The Star Weekly, which ceased publication in 1973, was the weekend supplement to the Toronto Star.

The real silent service is not the Royal Navy; it is the Canadian nickel industry. While Labrador, Chibougamau, Kitmat and Alberta have been reveling in the white light of publicity, the Sudbury basin of Ontario has gone quietly about he business of building up the most gigantic mining enterprise in Canada and the biggest of its kind in the world.

It is hard to avoid talking in superlatives when the people of Sudbury boast, quite truthfully, that no civilized man in the Western world passes a day of his life without using in some form or other a product of their rocky environs.

They will tell you, and the dominion bureau of statistics confirms it, that Sudbury workers are the highest paid in Canada, earning an average of $66.05 a week, compared with and average of $54.47 in Toronto and $50.75 in Montreal.

They boast, and the department of labour agrees, that they are the most unionized area in Canada, and that their local 598 of the International Union of Mine, Mill and Smelter Workers is twice as big and twice as rich as any other in Canada.

“Within ten years there’ll be 55,000 miners here ad they’ll all belong to our union,” a union official confidently predicted.
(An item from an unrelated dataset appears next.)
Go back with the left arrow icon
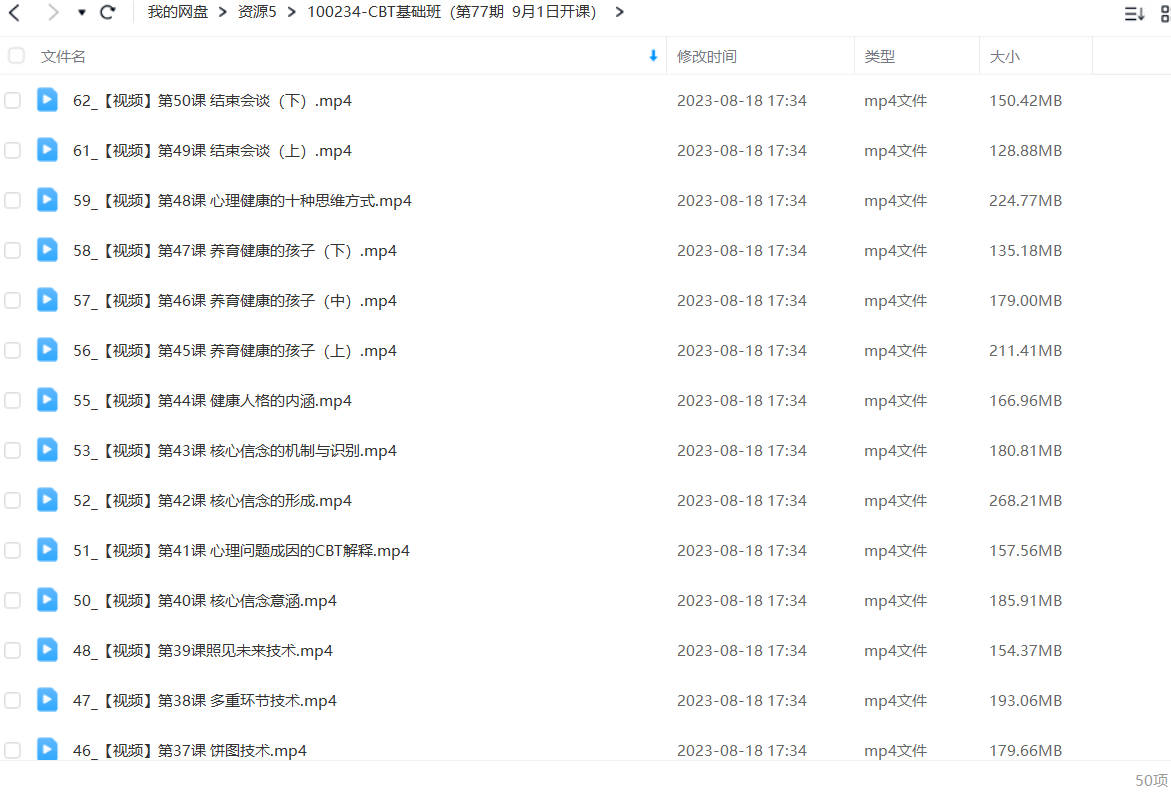 tap(14, 12)
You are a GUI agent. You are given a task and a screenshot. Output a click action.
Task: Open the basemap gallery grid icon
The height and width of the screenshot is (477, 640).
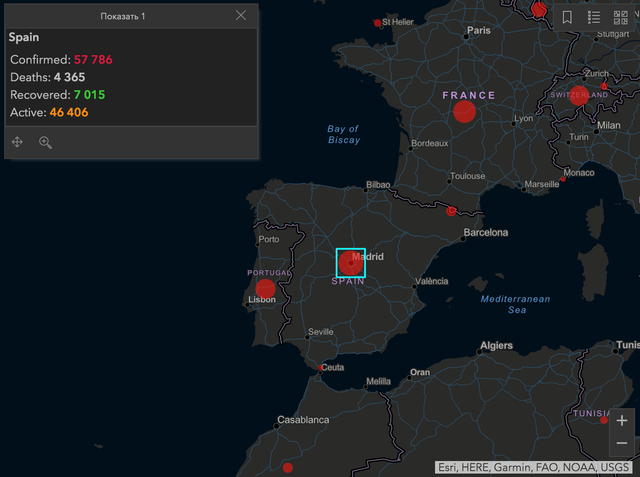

The present membership, which includes just about every nickel miners and mill worker in Canada, is 16,000.

Perhaps he is merely exhibiting the natural optimism of the professional organizer, but the fact is the population of the Sudbury basin has increased seven times in 20 years; industry is investing $20,000,000 a year in capital expansion and $2,500,000 a year in looking for new mines; and the major employer has built in three years $7,000,000 worth of new houses, which it rents to employees for less than half what they would have to pay for a similar home in Toronto.

The miners of Sudbury and those who process the ore they wrest from the earth divided among then a payroll of $55,000,000 last year, which is $10,000,000 more than the year before. Their hourly rate is one of the highest anywhere for miners, but in addition they are paid a bonus which has amounted to $3.00 an hour. A union official told me he has helped miners who could not read or write make out tax returns for incomes of $6,500.

Lively Lives Up to Name

The Sudbury basin produces 75 per cent of the world’s nickel, and nickel is one of the most important toughening ingredients there is for steel. It produces most of the world’s platinum (about $19,000,000 worth a year), a third of Canada’s copper, and considerable quantities of silver and cobalt. It is also a most important producer of palladium, rhodium, ruthenium, iridium, selenium and tellurium, all rare and valuable minerals for which new uses are being found every year.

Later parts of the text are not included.